[AZ-487] JWT validation baseline (HS256, all endpoints)

Adds Microsoft.AspNetCore.Authentication.JwtBearer 8.0.21 and the
SatelliteProvider.Api.Authentication.AddSatelliteJwt extension that
validates HS256 tokens against a shared JWT_SECRET (>=32 bytes, fail
fast at startup). Every minimal-API endpoint now carries
.RequireAuthorization(); the middleware chain is UseExceptionHandler ->
UseHttpsRedirection -> UseCors -> UseAuthentication -> UseAuthorization
-> endpoints. Swagger UI gets a Bearer security definition so the
Authorize button works.

Test infrastructure: JwtTokenFactory (unit) and JwtTestHelpers
(integration) mint deterministic tokens against the same secret; the
integration test runner attaches a default Bearer token to its shared
HttpClient so existing tests continue to exercise protected endpoints.
JwtIntegrationTests adds AC-1..AC-4 and AC-7 (Swagger advertises
Bearer) end-to-end; AuthenticationServiceCollectionExtensionsTests
covers AC-5 (missing/empty/short secret fail-fast) plus env-var
precedence; JwtTokenFactoryTests covers AC-6 (claims pass through
the JwtSecurityTokenHandler.ValidateToken path JwtBearer uses).

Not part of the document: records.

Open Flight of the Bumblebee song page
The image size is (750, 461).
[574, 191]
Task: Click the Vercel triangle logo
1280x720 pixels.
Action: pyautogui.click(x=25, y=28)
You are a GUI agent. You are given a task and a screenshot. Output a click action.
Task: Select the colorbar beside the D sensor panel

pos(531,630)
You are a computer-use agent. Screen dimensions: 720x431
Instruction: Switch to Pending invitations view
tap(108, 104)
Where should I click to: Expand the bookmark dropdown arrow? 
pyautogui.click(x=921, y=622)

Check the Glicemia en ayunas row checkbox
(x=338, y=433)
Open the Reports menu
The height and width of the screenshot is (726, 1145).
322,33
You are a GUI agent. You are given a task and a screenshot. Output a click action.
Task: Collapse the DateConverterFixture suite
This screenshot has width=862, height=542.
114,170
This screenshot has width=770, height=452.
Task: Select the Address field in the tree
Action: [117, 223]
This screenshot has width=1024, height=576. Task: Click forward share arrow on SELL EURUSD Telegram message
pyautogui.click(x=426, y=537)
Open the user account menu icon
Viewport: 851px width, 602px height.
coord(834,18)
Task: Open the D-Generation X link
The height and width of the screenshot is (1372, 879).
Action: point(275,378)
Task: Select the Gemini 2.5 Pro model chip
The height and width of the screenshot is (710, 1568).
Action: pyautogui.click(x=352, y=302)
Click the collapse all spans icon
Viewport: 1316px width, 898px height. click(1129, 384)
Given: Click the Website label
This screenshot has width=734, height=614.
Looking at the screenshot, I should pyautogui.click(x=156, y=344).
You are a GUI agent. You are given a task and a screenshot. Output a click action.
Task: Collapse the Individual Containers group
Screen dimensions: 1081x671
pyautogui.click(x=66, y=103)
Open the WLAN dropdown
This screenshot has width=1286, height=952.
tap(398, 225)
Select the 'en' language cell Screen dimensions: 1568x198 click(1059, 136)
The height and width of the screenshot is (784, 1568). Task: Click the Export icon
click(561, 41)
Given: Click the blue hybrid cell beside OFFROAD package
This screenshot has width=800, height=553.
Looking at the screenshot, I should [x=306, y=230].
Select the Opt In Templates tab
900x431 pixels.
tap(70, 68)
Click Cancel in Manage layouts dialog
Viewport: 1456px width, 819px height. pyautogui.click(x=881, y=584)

docker-compose and scripts/run-tests.sh now propagate JWT_SECRET to
the api and integration-tests containers, with a >=32-byte guard.
.env.example documents the required keys; .env stays gitignored.

Code review verdict: PASS_WITH_WARNINGS (2 Low findings surfaced
in _docs/03_implementation/reviews/batch_01_cycle2_review.md).

Cross-component coordination: gps-denied-onboard and the mission
planner UI must attach Bearer tokens before this lands in dev.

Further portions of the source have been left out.